**Kutipan teks**
Sebagaimana dikemukakan di atas bahwa Pemerintah sering kali
tidak dapat menolak departemen/LPND untuk menyusun RUU yang kemudian dimintakan
untuk diharmonisasi di Departemen Hukum dan HAM, walaupun RUU yang diajukan
tersebut tidak termasuk dalam Prolegnas. Sebaliknya, beberapa RUU yang telah
masuk dalam Prolegnas, pemrakarsa sering mengalami kesulitan untuk membentuknya
karena belum dipersiapkannya NA dan alasan-alasan lainnya. Belum lagi terhadap
RUU-RUU yang tidak jelas ruang lingkup pengaturan dan materi muatan yang
diaturnya sebagaimana diuraikan di atas.
Kesulitan lain yang dihadapi oleh Departemen Hukum dan HAM
adalah masih adanya egoisme sektoral dari instansi pemrakarsa terkait dengan
pengaturan kewenangan yang dimilikinya. Yang lebih sulit lagi adalah apabila
RUU tersebut merupakan inisiatif DPR yang di dalamnya mengatur banyak
kepentingan yang tumpang tindih dengan kewenangan lainnya. Dengan demikian,
harmonisasi dilakukan pada saat pembahasan yang sebelumnya dipersiapkan dalam
daftar inventarisasi masalah (DIM).
Dari pengalaman di atas, untuk tidak menimbulkan polemik
dalam tingkat pembahasan, proses harmonisasi seharusnya dilakukan sejak NA
dibuat sampai di tingkat penyusunan peraturan, baik dilakukan oleh Pemerintah
maupun oleh DPR-RI. Sering didengar bahwa sewaktu DPR-RI membahas RUU dengan
Pemerintah, muncul RUU tandingan yang berasal dari luar dengan mengatasnamakan
kepentingan tertentu. Hal-hal inilah yang kemudian mempengaruhi kualitas
substansi RUU dilihat dari prospek, ekspektasi, dan harapan politik hukum,
terutama pembangunan hukum nasional.

**Informasi hasil ekstraksi**

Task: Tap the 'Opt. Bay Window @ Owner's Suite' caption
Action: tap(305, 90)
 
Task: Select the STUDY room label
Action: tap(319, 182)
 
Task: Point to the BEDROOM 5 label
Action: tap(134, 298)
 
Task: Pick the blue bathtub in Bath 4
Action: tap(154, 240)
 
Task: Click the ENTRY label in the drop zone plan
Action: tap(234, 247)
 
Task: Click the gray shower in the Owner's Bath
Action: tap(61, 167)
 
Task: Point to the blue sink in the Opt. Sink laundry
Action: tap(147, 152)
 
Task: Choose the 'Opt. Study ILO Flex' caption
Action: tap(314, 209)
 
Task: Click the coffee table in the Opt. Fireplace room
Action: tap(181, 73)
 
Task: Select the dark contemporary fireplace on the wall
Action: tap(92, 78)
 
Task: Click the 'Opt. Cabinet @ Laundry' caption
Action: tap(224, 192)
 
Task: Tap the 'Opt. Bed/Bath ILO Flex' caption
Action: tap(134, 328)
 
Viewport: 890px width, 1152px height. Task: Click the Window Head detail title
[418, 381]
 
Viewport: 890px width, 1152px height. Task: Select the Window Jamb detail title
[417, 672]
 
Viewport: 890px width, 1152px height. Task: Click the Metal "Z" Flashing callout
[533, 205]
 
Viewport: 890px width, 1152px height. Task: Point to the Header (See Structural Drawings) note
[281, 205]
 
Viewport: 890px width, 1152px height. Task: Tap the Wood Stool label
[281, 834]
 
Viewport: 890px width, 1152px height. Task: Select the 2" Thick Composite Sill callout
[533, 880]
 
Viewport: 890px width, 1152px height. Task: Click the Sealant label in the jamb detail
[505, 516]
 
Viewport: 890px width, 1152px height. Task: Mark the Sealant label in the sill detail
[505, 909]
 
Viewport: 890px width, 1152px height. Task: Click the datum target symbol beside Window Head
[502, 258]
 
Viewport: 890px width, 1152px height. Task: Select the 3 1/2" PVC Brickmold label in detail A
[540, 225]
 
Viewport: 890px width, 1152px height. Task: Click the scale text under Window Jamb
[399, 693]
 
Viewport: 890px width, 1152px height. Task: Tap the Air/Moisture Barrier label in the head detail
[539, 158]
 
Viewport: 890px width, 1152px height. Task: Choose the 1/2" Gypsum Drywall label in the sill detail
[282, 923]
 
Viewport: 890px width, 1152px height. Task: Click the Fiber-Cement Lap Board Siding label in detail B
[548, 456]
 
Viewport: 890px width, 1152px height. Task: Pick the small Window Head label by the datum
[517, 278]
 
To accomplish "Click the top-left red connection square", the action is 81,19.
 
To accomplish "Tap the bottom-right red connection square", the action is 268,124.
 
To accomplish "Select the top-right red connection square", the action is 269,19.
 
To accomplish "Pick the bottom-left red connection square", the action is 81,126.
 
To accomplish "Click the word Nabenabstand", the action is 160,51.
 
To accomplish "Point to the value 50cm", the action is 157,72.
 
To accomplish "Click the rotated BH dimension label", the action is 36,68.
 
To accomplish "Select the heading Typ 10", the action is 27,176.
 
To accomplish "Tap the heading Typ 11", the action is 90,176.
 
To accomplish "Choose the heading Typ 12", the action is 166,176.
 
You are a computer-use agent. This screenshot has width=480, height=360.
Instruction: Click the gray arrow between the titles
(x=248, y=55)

**Yang ditanyakan**
- 1) Menurut kutipan tentang harmonisasi RUU, kesulitan lain apa yang dihadapi Departemen Hukum dan HAM?
- 2) Tulis lanjutan kutipan tentang harmonisasi RUU, mulai setelah kalimat terakhirnya.

**Jawaban**
- 1) Masih adanya egoisme sektoral dari instansi pemrakarsa terkait dengan pengaturan kewenangan yang dimilikinya.

- 2)
D.
Peran Perancang Peraturan
Perundang-Undangan
Dalam Penjelasan UU P3 disebutkan
bahwa Untuk menunjang pembentukan peraturan perundang-undangan, diperlukan
peran tenaga perancang peraturan perundang-undangan sebagai tenaga fungsional
yang berkualitas yang mempunyai tugas menyiapkan, mengolah, dan merumuskan
rancangan peraturan perundang-undanganan. Makna ”berkualitas” sebagaimana
ditentukan dalam penjelasan tersebut tampaknya akan mengalami hambatan dan
tantangan tersendiri dalam bidang kepemerintahan karena masih berbenah di
sana-sini mengingat jabatan tersebut relatif anyar atau baru dibanding jabatan
fungsional lainnya seperti jabatan peneliti atau jaksa penuntut umum. Mencari
format mengenai kompetensi dan sertifikasi jabatan fungsional perancang serta
kurikulum dalam diklat perancang, diperlukan kerja keras dan ketekunan yang
luar biasa. Hal ini masih dalam proses penyelesaian di lingkungan Departemen
Hukum dan HAM.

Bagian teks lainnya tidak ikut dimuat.